Washington, Moscow and most of the world expected Russia to demolish Ukraine’s military within days. But not Valeriy Zaluzhnyy, the commander in chief of the Ukrainian Armed Forces, who has orchestrated and led the fight that has left Russian forces bloody, beaten and in messy retreat. If a single person can be credited with Ukraine’s surprising military successes so far — protecting Kyiv, the capital, and holding most other major cities amid an onslaught — it is Zaluzhnyy, a round-faced 48-year-old general who was born into a military family, and appointed as his country’s top uniformed commander by President Volodymyr Zelenskyy in July 2021. Zaluzhnny and other Ukrainian commanders had been preparing for a full-on war with Russia since 2014. Unlike, say, “Stormin’” Norman Schwarzkopf, who led U.S. troops in the first Persian Gulf War, or David Petraeus, who presided over the Iraq war and was nicknamed “King David,” Zaluzhnyy has largely avoided the spectacle of a celebrity commander — deferring that role to Zelenskyy, a former actor and comedian who has captured the public’s imagination. In many ways Zaluzhnyy epitomizes a new generation of Ukrainian officers who cut their teeth in the grinding eight-year war in Donbas and, when not on the front, deployed to training ranges across Europe to drill with NATO forces — experiences that have sanded off many of the authoritarian edges produced by decades of rigid Soviet military training.

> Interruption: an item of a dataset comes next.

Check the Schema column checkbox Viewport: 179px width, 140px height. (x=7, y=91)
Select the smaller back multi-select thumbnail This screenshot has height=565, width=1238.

That collaboration with NATO has molded a group of professional-minded officers that aspired to Western standards and helped build a decentralized, empowered, more agile way of warfare than the Russian model, which has floundered in the Ukrainian mud. In September 2021, two months before U.S. President Joe Biden’s administration began issuing loud warnings of a Russian invasion and sharing intelligence about the troop build-up on Ukraine’s borders, Zaluzhnyy described preparing for an attack. In January, Zaluzhnyy spoke to NATO’s Military Committee, the alliance’s top body of uniformed officers, and told them Ukraine’s military was ready. “I reminded the allies that our war has been going on since 2014, and we have been doing our job ever since.” A former U.S. special forces officer, who saw the change in Ukrainian special operations forces over the years, said by 2020, the Ukrainian commandos “looked, smelled and tasted like Western SoF.” While the commander in chief has sought to avoid any celebrity star status, the success so far in pushing back the Russian invaders makes it inevitable that he will enter Ukrainian military lore as a historic figure.

At the present, the UA has few remaining vestiges of its Soviet heritage. It is a NATO military in everything but name and weaponry.